▽

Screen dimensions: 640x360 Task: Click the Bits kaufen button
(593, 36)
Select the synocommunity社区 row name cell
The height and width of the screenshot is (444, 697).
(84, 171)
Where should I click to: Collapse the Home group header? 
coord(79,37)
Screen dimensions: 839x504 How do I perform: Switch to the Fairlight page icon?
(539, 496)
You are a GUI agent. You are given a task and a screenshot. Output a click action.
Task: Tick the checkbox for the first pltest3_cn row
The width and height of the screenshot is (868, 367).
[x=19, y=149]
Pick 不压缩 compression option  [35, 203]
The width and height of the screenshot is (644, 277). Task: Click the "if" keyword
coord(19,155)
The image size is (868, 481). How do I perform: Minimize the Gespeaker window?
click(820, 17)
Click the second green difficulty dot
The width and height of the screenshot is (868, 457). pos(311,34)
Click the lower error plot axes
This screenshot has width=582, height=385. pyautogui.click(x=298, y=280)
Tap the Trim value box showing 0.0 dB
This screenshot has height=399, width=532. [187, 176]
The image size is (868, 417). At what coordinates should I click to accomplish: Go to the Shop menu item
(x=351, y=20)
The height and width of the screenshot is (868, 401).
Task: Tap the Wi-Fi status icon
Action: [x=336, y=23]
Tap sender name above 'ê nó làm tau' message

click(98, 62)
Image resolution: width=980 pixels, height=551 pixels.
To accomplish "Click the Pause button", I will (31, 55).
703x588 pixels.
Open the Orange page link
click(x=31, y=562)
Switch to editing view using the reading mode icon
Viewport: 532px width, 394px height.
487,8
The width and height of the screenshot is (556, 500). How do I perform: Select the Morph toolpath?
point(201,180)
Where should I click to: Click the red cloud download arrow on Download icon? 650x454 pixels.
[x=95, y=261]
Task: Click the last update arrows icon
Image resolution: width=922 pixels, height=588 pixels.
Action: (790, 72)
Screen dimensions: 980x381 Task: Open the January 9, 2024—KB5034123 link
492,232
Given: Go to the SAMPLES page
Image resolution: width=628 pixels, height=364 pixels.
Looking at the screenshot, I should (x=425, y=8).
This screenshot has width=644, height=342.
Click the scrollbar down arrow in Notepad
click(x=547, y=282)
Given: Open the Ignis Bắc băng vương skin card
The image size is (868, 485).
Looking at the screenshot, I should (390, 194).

△

Transcribe all the material exactly.

Screen dimensions: 640x360 Task: Click the Bits kaufen button
(593, 36)
Select the synocommunity社区 row name cell
The height and width of the screenshot is (444, 697).
(84, 171)
Where should I click to: Collapse the Home group header? 
coord(79,37)
Screen dimensions: 839x504 How do I perform: Switch to the Fairlight page icon?
(539, 496)
You are a GUI agent. You are given a task and a screenshot. Output a click action.
Task: Tick the checkbox for the first pltest3_cn row
The width and height of the screenshot is (868, 367).
[x=19, y=149]
Pick 不压缩 compression option  [35, 203]
The width and height of the screenshot is (644, 277). Task: Click the "if" keyword
coord(19,155)
The image size is (868, 481). How do I perform: Minimize the Gespeaker window?
click(820, 17)
Click the second green difficulty dot
The width and height of the screenshot is (868, 457). pos(311,34)
Click the lower error plot axes
This screenshot has width=582, height=385. pyautogui.click(x=298, y=280)
Tap the Trim value box showing 0.0 dB
This screenshot has height=399, width=532. [187, 176]
The image size is (868, 417). At what coordinates should I click to accomplish: Go to the Shop menu item
(x=351, y=20)
The height and width of the screenshot is (868, 401).
Task: Tap the Wi-Fi status icon
Action: [x=336, y=23]
Tap sender name above 'ê nó làm tau' message

click(98, 62)
Image resolution: width=980 pixels, height=551 pixels.
To accomplish "Click the Pause button", I will (31, 55).
703x588 pixels.
Open the Orange page link
click(x=31, y=562)
Switch to editing view using the reading mode icon
Viewport: 532px width, 394px height.
487,8
The width and height of the screenshot is (556, 500). How do I perform: Select the Morph toolpath?
point(201,180)
Where should I click to: Click the red cloud download arrow on Download icon? 650x454 pixels.
[x=95, y=261]
Task: Click the last update arrows icon
Image resolution: width=922 pixels, height=588 pixels.
Action: (790, 72)
Screen dimensions: 980x381 Task: Open the January 9, 2024—KB5034123 link
492,232
Given: Go to the SAMPLES page
Image resolution: width=628 pixels, height=364 pixels.
Looking at the screenshot, I should (x=425, y=8).
This screenshot has width=644, height=342.
Click the scrollbar down arrow in Notepad
click(x=547, y=282)
Given: Open the Ignis Bắc băng vương skin card
The image size is (868, 485).
Looking at the screenshot, I should (390, 194).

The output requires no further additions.